The Athletic Program has provided the opportunity for many students to utilize specific talents and ability while participation in an enjoyable part of school life. For most athletes, sports activities provide the involvement in and connection to school that raises self-esteem and school pride. It also provides an opportunity for parents to become involved in their child’s school activities. It has long been a way for the community to remain involved in the total PPS program.
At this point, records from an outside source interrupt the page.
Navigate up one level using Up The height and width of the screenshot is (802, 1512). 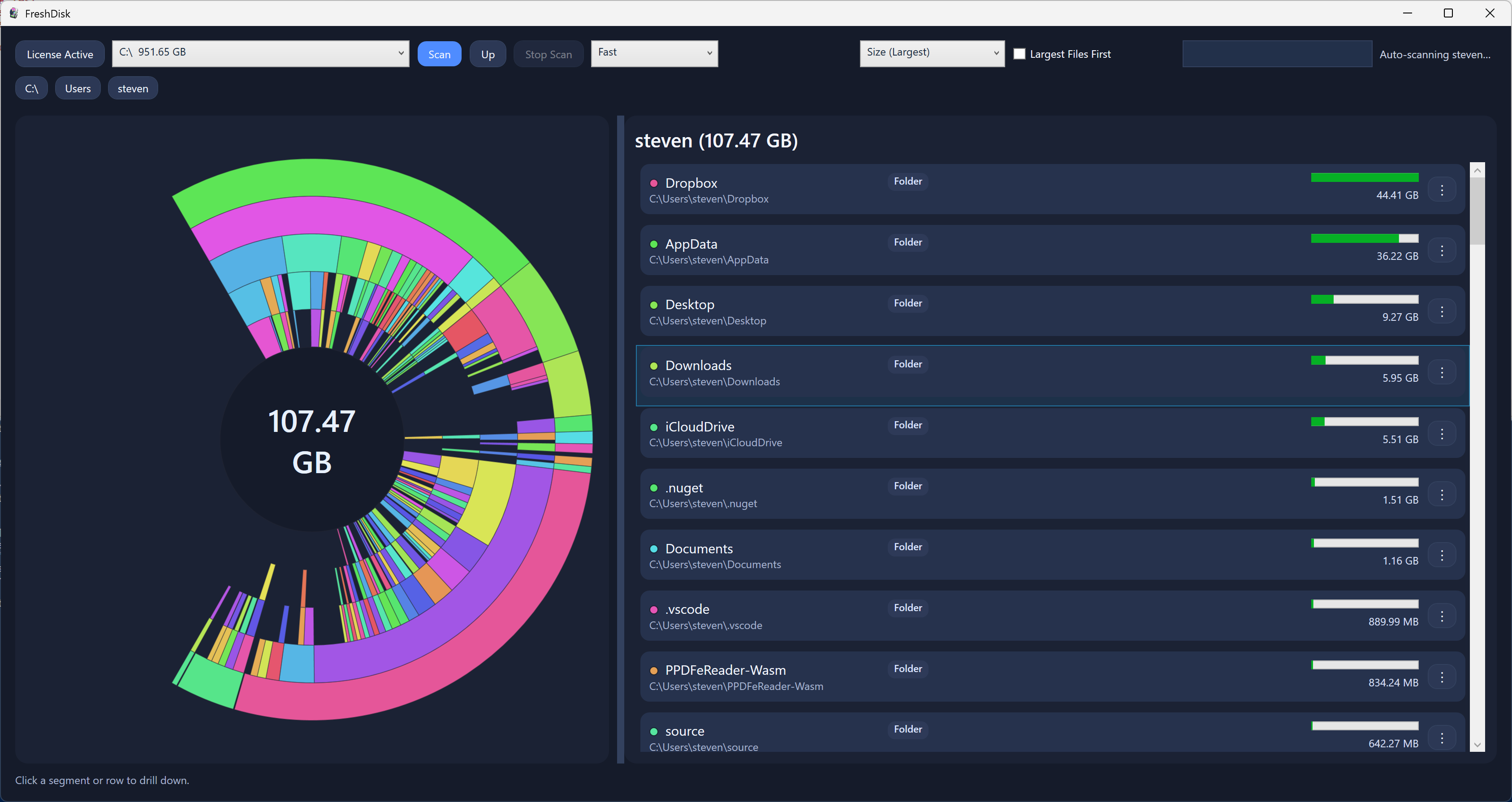click(x=488, y=53)
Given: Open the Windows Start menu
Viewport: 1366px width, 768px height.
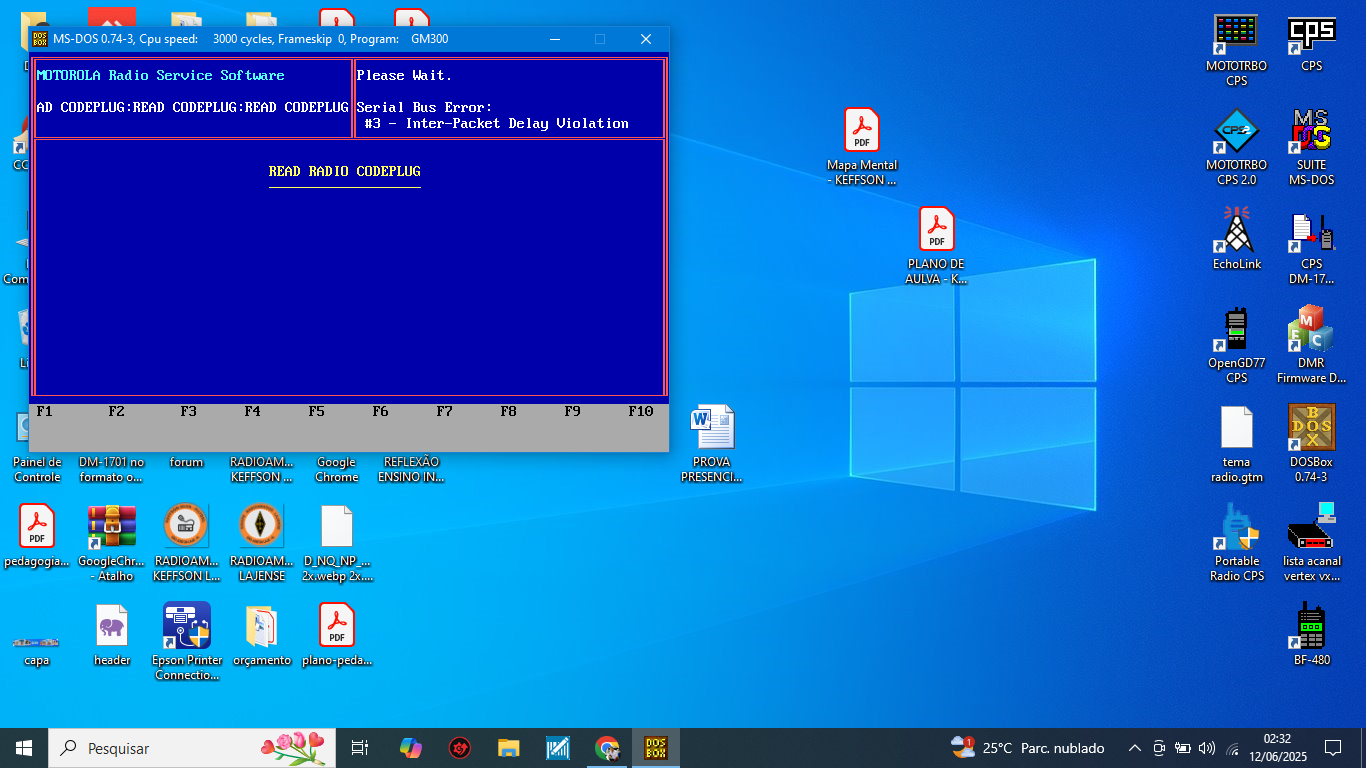Looking at the screenshot, I should [x=24, y=748].
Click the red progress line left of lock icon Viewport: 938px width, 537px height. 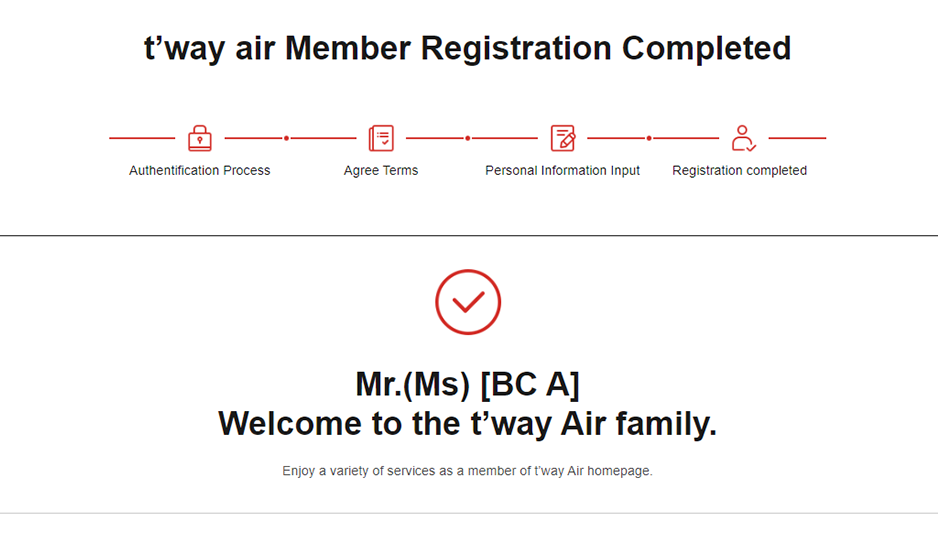pos(142,138)
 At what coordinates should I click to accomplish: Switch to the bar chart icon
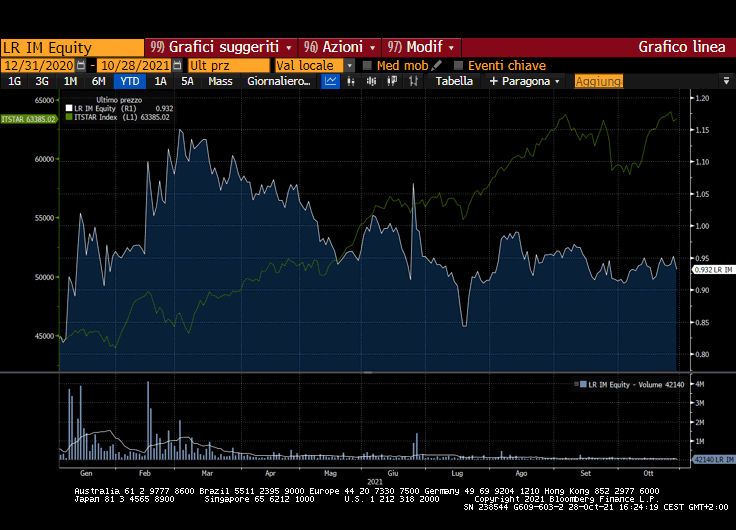coord(350,81)
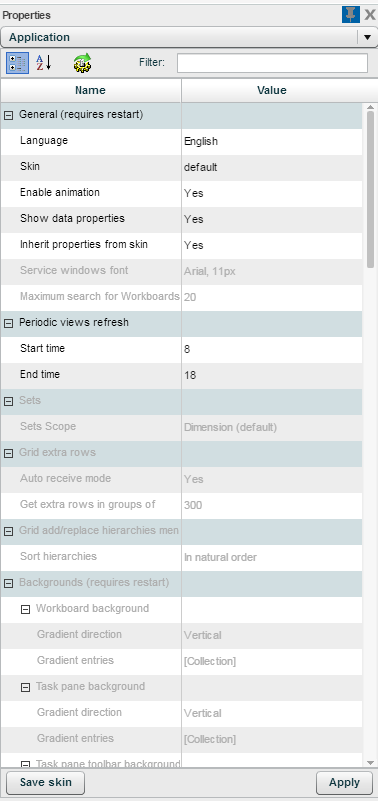Collapse Periodic views refresh section
Viewport: 378px width, 801px height.
click(8, 323)
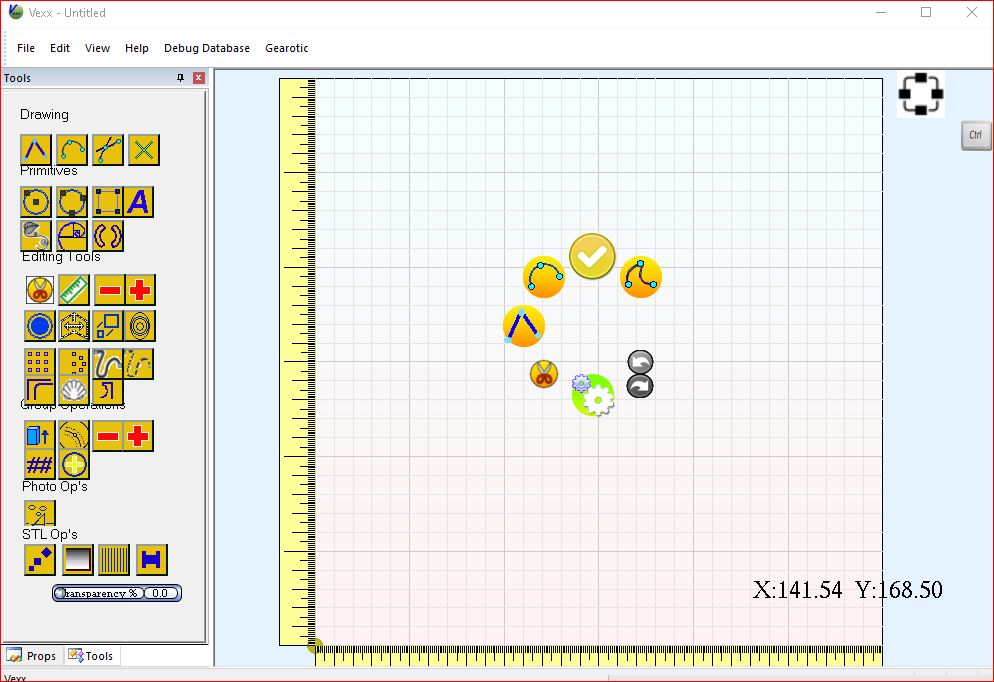Select the polyline tool in Drawing section
Image resolution: width=994 pixels, height=682 pixels.
[36, 150]
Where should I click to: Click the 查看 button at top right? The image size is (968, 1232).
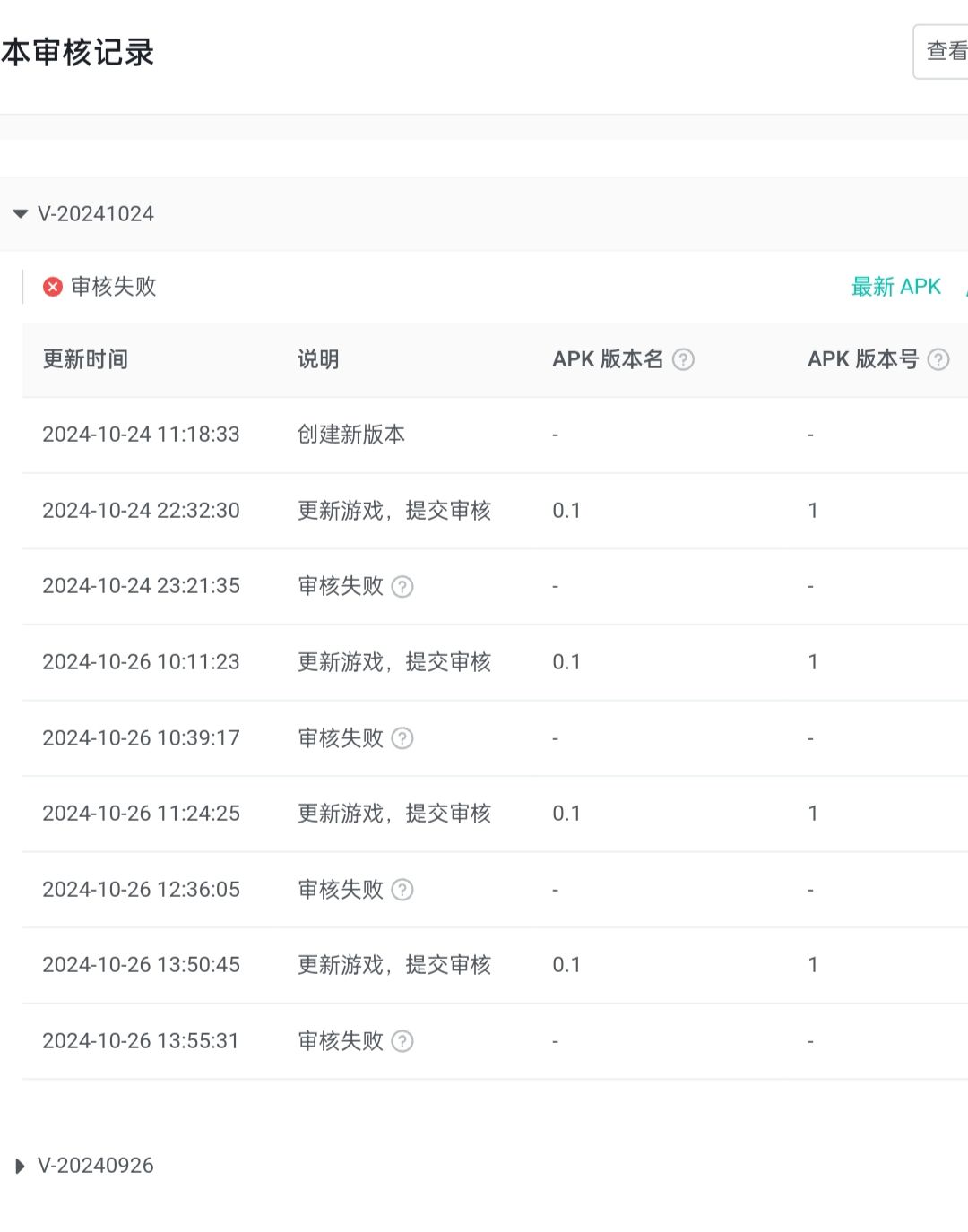945,51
The athletic program may not only be physically demanding but also academically challenging for the student athlete. Student athletes must devote countless hours to athletic practices and contests while remaining their commitment to academic success. Therefore, we owe the student athlete, their parents and peers, excellence in Athletic Programming including coaching, facilities, equipment, training and academic support. Since athletics is such a positive experience for many students, we must not only continuously improve the program we must also provide a system that ensures maximum student participation.

It is in this regard that the Athletic Excellence Task Force was convened. We offer the following recommendations as a means to improve the overall Athletic Program. While there are many recommendations included in the report, we are prepared to remain as an advisory committee to the District, to develop a prioritized action plan for implementing any recommendations that may ultimately be approved by the Board of School Directors.

Participant List from 2000-2001

Ray Ames, Faculty Manager
 Patsy Aluise, Principal
 Cherri Banks, TLA
 Dwight Clay, Official
 Terry Cowden, Coach
 Rico Davis, Official
 Al Fondy, PFT
 George Gensure, PFT
 Kelli Jackson, Coach
 Brenda Jones, Coach
 Phyllis Jones, Coach
 Andrew King, Student Services (what?), King was PPS Administration
 Fred Lucas, Coach
 Sarah Martin, Health & Wellness
 Robert Miller, Principal
 Pamela Murray, Parent
 Robert Pajak, Athletics
 Vernon Phillips, Principal
 Sandford Rivers, University Staff
 Dana Schumacker, Parent
 Donald Smith, Parent
 James Solters, Moderator
 Bill Tenney, Parent
 Un-Named Parent
 Art Victor, Parent
 Brian White, Student Services

General Recommendations

Athletic Program

Where possible have two divisions for all Interscholastic Sports at the Middle and High School levels. Schools would be periodically reassigned to a particular division to maintain parity and competitiveness among teams. Longitudinal studies could be completed every three years to determine divisional assignments.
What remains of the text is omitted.